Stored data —
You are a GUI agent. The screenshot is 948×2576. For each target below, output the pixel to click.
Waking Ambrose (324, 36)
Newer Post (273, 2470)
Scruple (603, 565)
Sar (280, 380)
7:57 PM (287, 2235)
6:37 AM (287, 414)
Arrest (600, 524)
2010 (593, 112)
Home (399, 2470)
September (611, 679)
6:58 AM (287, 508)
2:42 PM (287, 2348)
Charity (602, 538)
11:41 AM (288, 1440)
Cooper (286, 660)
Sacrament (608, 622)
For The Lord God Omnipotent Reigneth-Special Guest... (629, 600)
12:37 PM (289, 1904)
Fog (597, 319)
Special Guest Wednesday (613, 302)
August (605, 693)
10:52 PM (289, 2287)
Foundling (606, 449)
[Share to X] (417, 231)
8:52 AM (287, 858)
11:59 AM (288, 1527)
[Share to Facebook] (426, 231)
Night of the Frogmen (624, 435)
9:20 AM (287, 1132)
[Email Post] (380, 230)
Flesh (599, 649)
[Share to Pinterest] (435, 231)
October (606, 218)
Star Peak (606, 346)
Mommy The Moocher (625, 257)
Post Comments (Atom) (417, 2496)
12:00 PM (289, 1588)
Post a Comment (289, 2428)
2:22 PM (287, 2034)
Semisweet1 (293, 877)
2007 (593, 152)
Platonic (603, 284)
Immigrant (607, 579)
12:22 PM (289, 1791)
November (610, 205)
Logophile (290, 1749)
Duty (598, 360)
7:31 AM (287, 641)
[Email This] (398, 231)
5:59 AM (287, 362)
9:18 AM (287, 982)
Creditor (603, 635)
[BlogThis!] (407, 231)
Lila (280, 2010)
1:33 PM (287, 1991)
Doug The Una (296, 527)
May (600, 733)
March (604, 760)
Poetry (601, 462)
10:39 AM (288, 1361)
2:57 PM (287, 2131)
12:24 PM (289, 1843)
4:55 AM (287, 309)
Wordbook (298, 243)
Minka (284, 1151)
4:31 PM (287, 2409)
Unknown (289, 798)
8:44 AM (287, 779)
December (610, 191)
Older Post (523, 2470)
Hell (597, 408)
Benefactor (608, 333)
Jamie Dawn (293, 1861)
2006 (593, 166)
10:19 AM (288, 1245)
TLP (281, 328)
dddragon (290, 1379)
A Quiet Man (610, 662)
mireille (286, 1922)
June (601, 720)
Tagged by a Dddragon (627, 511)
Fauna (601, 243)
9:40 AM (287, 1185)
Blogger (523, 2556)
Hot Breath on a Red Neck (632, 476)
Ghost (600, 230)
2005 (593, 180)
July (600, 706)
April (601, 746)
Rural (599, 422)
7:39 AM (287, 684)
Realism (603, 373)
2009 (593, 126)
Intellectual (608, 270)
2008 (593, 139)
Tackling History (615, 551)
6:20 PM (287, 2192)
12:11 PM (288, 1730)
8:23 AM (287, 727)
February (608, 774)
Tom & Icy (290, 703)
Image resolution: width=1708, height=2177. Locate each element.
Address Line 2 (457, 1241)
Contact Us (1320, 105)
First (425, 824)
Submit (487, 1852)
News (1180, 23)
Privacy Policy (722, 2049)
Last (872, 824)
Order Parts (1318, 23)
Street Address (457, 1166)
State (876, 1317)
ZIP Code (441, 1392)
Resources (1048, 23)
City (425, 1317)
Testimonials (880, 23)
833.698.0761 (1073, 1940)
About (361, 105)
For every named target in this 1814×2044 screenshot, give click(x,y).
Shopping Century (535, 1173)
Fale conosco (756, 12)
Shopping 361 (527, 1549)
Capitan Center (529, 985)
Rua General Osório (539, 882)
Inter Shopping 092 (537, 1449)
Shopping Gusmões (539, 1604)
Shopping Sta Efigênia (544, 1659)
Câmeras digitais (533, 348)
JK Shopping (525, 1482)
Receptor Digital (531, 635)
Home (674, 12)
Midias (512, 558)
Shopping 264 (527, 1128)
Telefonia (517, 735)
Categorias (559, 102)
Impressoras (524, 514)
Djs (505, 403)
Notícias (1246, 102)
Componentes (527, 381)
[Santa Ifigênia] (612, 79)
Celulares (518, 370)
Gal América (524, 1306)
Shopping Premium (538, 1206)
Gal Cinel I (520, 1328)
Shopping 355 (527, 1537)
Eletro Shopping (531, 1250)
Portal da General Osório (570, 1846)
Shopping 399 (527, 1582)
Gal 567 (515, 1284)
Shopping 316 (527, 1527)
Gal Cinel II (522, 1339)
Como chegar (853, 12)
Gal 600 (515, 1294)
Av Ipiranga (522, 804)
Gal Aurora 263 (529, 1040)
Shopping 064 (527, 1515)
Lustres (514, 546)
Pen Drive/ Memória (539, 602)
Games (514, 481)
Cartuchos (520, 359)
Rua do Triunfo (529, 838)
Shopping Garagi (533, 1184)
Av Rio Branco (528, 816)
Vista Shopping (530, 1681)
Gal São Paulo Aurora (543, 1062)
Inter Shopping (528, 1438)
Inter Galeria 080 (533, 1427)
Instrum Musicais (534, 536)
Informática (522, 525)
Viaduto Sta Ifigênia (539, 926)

REQUIRED ACTION —
An exact copy of all the entries above is what is needed.

SOLUTION —
You are a GUI agent. The screenshot is 948×2576. For each target below, output the pixel to click.
Waking Ambrose (324, 36)
Newer Post (273, 2470)
Scruple (603, 565)
Sar (280, 380)
7:57 PM (287, 2235)
6:37 AM (287, 414)
Arrest (600, 524)
2010 (593, 112)
Home (399, 2470)
September (611, 679)
6:58 AM (287, 508)
2:42 PM (287, 2348)
Charity (602, 538)
11:41 AM (288, 1440)
Cooper (286, 660)
Sacrament (608, 622)
For The Lord God Omnipotent Reigneth-Special Guest... (629, 600)
12:37 PM (289, 1904)
Fog (597, 319)
Special Guest Wednesday (613, 302)
August (605, 693)
10:52 PM (289, 2287)
Foundling (606, 449)
[Share to X] (417, 231)
8:52 AM (287, 858)
11:59 AM (288, 1527)
[Share to Facebook] (426, 231)
Night of the Frogmen (624, 435)
9:20 AM (287, 1132)
[Email Post] (380, 230)
Flesh (599, 649)
[Share to Pinterest] (435, 231)
October (606, 218)
Star Peak (606, 346)
Mommy The Moocher (625, 257)
Post Comments (Atom) (417, 2496)
12:00 PM (289, 1588)
Post a Comment (289, 2428)
2:22 PM (287, 2034)
Semisweet1 (293, 877)
2007 (593, 152)
Platonic (603, 284)
Immigrant (607, 579)
12:22 PM (289, 1791)
November (610, 205)
Logophile (290, 1749)
Duty (598, 360)
7:31 AM (287, 641)
[Email This] (398, 231)
5:59 AM (287, 362)
9:18 AM (287, 982)
Creditor (603, 635)
[BlogThis!] (407, 231)
Lila (280, 2010)
1:33 PM (287, 1991)
Doug The Una (296, 527)
May (600, 733)
March (604, 760)
Poetry (601, 462)
10:39 AM (288, 1361)
2:57 PM (287, 2131)
12:24 PM (289, 1843)
4:55 AM (287, 309)
Wordbook (298, 243)
Minka (284, 1151)
4:31 PM (287, 2409)
Unknown (289, 798)
8:44 AM (287, 779)
December (610, 191)
Older Post (523, 2470)
Hell (597, 408)
Benefactor (608, 333)
Jamie Dawn (293, 1861)
2006 (593, 166)
10:19 AM (288, 1245)
TLP (281, 328)
dddragon (290, 1379)
A Quiet Man (610, 662)
mireille (286, 1922)
June (601, 720)
Tagged by a Dddragon (627, 511)
Fauna (601, 243)
9:40 AM (287, 1185)
Blogger (523, 2556)
Hot Breath on a Red Neck (632, 476)
Ghost (600, 230)
2005 (593, 180)
July (600, 706)
April (601, 746)
Rural (599, 422)
7:39 AM (287, 684)
Realism (603, 373)
2009 (593, 126)
Intellectual (608, 270)
2008 (593, 139)
Tackling History (615, 551)
6:20 PM (287, 2192)
12:11 PM (288, 1730)
8:23 AM (287, 727)
February (608, 774)
Tom & Icy (290, 703)
Image resolution: width=1708, height=2177. Locate each element.
Address Line 2 (457, 1241)
Contact Us (1320, 105)
First (425, 824)
Submit (487, 1852)
News (1180, 23)
Privacy Policy (722, 2049)
Last (872, 824)
Order Parts (1318, 23)
Street Address (457, 1166)
State (876, 1317)
ZIP Code (441, 1392)
Resources (1048, 23)
City (425, 1317)
Testimonials (880, 23)
833.698.0761 (1073, 1940)
About (361, 105)
For every named target in this 1814×2044 screenshot, give click(x,y).
Shopping Century (535, 1173)
Fale conosco (756, 12)
Shopping 361 (527, 1549)
Capitan Center (529, 985)
Rua General Osório (539, 882)
Inter Shopping 092 (537, 1449)
Shopping Gusmões (539, 1604)
Shopping Sta Efigênia (544, 1659)
Câmeras digitais (533, 348)
JK Shopping (525, 1482)
Receptor Digital (531, 635)
Home (674, 12)
Midias (512, 558)
Shopping 264 (527, 1128)
Telefonia (517, 735)
Categorias (559, 102)
Impressoras (524, 514)
Djs (505, 403)
Notícias (1246, 102)
Componentes (527, 381)
[Santa Ifigênia] (612, 79)
Celulares (518, 370)
Gal América (524, 1306)
Shopping Premium (538, 1206)
Gal Cinel I (520, 1328)
Shopping 355 (527, 1537)
Eletro Shopping (531, 1250)
Portal da General Osório (570, 1846)
Shopping 399 (527, 1582)
Gal 567 (515, 1284)
Shopping 316 (527, 1527)
Gal Cinel II (522, 1339)
Como chegar (853, 12)
Gal 600 (515, 1294)
Av Ipiranga (522, 804)
Gal Aurora 263 (529, 1040)
Shopping 064 (527, 1515)
Lustres (514, 546)
Pen Drive/ Memória (539, 602)
Games (514, 481)
Cartuchos (520, 359)
Rua do Triunfo (529, 838)
Shopping Garagi (533, 1184)
Av Rio Branco (528, 816)
Vista Shopping (530, 1681)
Gal São Paulo Aurora (543, 1062)
Inter Shopping (528, 1438)
Inter Galeria 080 (533, 1427)
Instrum Musicais (534, 536)
Informática (522, 525)
Viaduto Sta Ifigênia (539, 926)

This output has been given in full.